Paapa, a fresh young artist signed to Skillions Records and student at Reed College in Oregon, had the school dancing azonto to his “Dear Grace” remix at the concert March 23. Blitz the Ambassador, one of the greatest Ghanaian artists in hip hop, seized the stage with killer sounds and visuals with his band, the Embassy Ensemble. Derrick N. Ashong & Soulfège, artists + activists behind the hit song “Sweet Remix,” kept the grooves going til the wee hours. Word is GMGE was one of the best shows Haverford College has seen in years. Click on over for PHOTOS…. and another blog post by GMGE photographer Jonathan Yu.

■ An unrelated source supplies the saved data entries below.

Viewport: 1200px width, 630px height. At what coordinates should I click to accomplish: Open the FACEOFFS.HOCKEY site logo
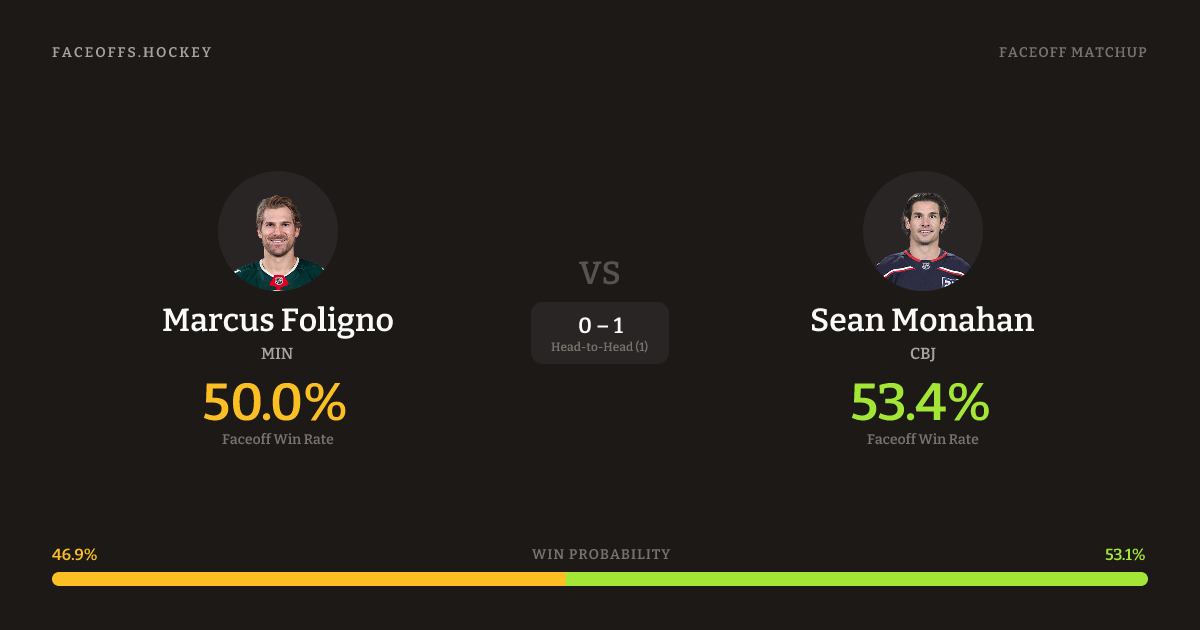(x=132, y=52)
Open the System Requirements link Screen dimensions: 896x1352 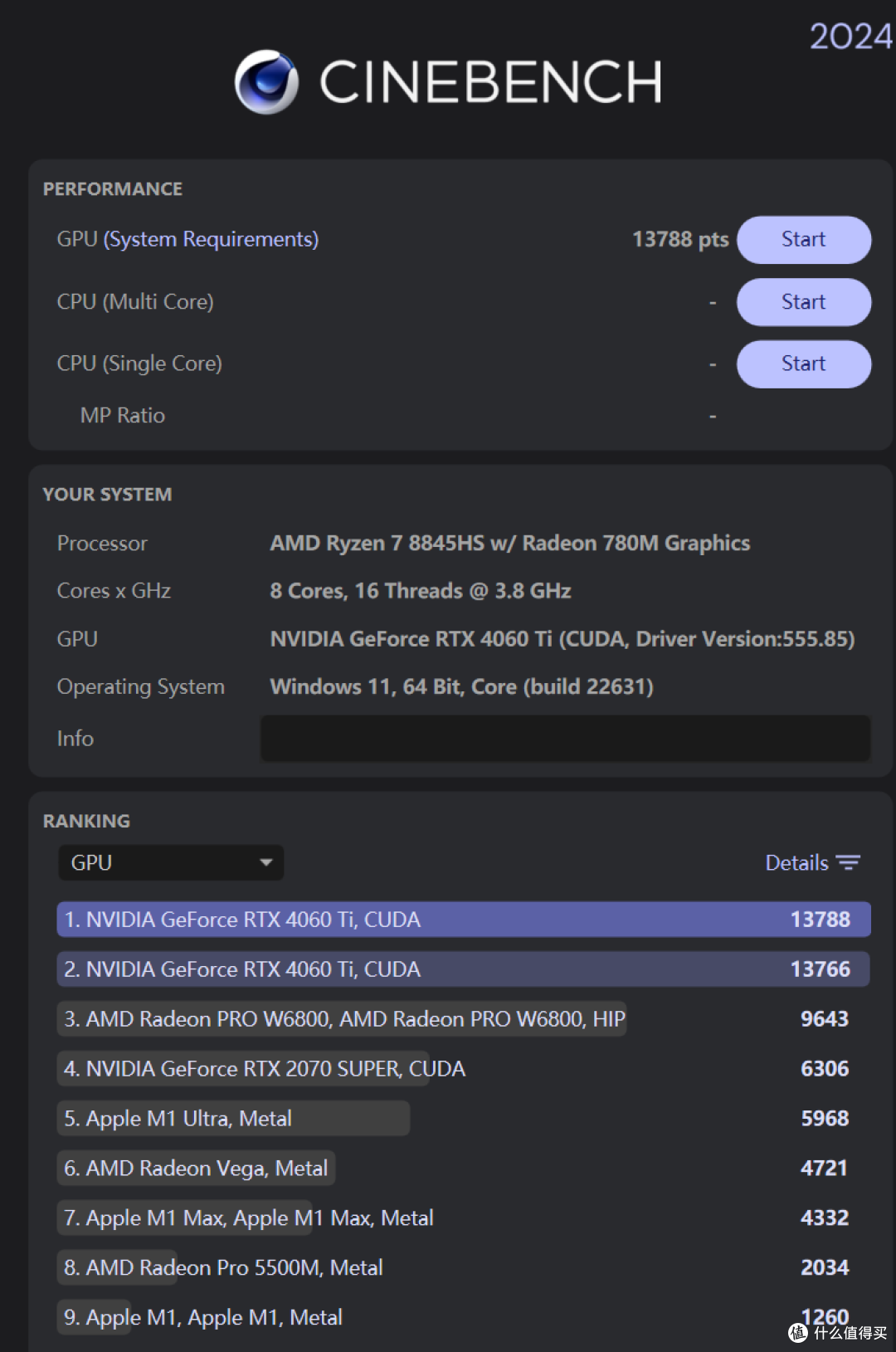tap(211, 240)
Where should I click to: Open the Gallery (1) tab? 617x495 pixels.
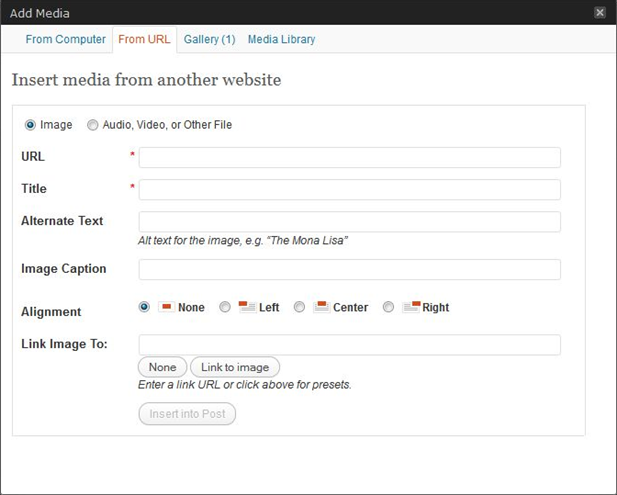point(209,39)
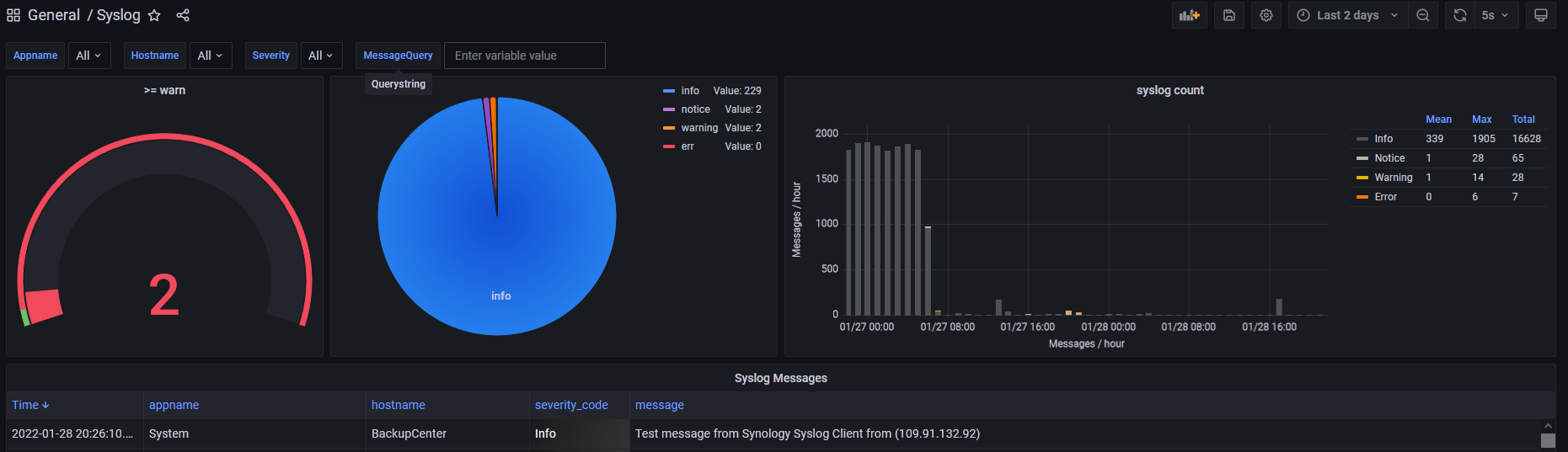This screenshot has width=1568, height=452.
Task: Open the Severity filter dropdown
Action: pyautogui.click(x=321, y=56)
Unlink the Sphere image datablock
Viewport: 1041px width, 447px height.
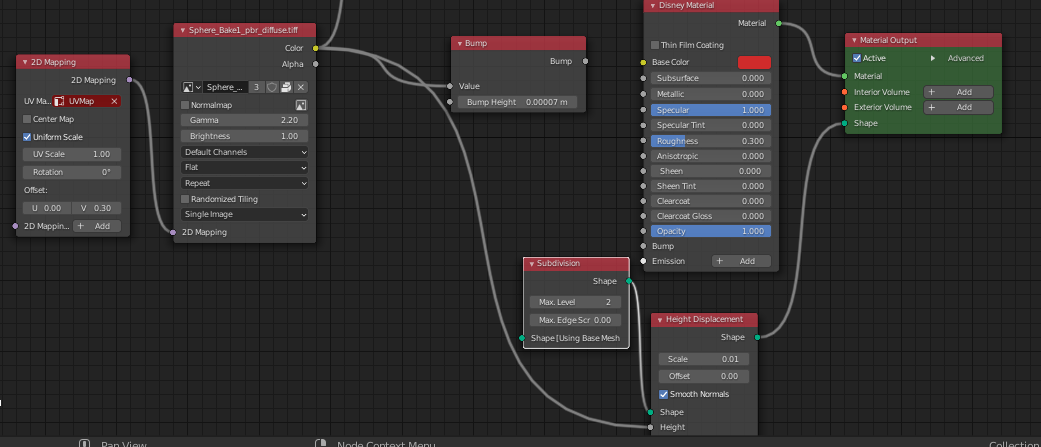pyautogui.click(x=301, y=87)
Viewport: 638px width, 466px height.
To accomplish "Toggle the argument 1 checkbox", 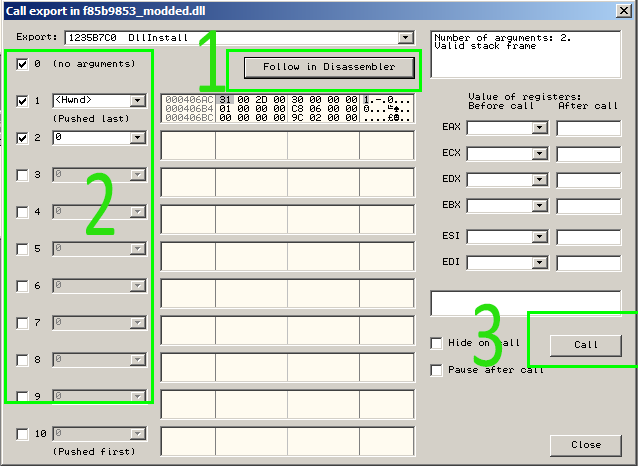I will (x=23, y=101).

Blitz and Paapa discussed music, entrepreneurship, and changing technologies on a panel moderated by Haverford Anthropology Professor Jesse Shipley (director of ‘Living the HipLife‘)in Haverford’s Sharpless Auditorium. They told stories of their own beginnings in the music industry and weighed in on Ghanaian and African music in a global market. The panel was preceded by a screening of Blitz’s own ‘Native Sun‘ (watch it, 20 minutes, absolutely gorgeous) and Eli Jacobs-Fantauzzi’s ‘HomeGrown: Hip Life in Ghana,’ which follows the award-winning HipLife music group V.I.P.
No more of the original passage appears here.